* **Written exercise**: Gather every line in the entries below that contains the string "icon", and copy each such line in full.

* **Dataset content**:
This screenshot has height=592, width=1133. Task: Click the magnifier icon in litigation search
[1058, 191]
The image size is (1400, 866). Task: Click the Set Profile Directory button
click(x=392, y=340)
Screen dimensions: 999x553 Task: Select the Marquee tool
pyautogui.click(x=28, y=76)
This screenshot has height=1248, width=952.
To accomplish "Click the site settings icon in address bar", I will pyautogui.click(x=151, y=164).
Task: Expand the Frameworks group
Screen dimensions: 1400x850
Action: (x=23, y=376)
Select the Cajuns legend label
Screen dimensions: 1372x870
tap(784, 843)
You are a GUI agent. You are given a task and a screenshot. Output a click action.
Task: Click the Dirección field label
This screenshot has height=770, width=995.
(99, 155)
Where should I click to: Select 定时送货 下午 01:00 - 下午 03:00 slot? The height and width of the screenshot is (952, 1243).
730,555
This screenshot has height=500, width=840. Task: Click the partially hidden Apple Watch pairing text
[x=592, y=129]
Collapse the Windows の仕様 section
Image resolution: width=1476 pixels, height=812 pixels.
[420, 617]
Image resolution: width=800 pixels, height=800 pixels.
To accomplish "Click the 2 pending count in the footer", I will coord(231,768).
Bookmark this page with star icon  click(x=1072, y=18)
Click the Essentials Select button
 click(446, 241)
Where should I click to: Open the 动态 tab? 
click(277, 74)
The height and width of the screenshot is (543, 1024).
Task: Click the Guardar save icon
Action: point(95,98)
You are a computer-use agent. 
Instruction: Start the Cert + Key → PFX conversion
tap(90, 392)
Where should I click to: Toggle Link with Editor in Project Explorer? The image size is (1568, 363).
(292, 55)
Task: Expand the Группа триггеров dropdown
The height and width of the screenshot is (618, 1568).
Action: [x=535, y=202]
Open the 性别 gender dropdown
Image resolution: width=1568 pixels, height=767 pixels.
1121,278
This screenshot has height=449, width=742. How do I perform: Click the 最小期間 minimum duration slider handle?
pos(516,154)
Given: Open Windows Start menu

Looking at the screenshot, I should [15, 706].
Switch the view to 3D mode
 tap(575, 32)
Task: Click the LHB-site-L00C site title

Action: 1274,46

* **The answer**:
This screenshot has height=592, width=1133. Task: Click the magnifier icon in litigation search
To accomplish "Click the site settings icon in address bar", I will pyautogui.click(x=151, y=164).
Bookmark this page with star icon  click(x=1072, y=18)
Task: Click the Guardar save icon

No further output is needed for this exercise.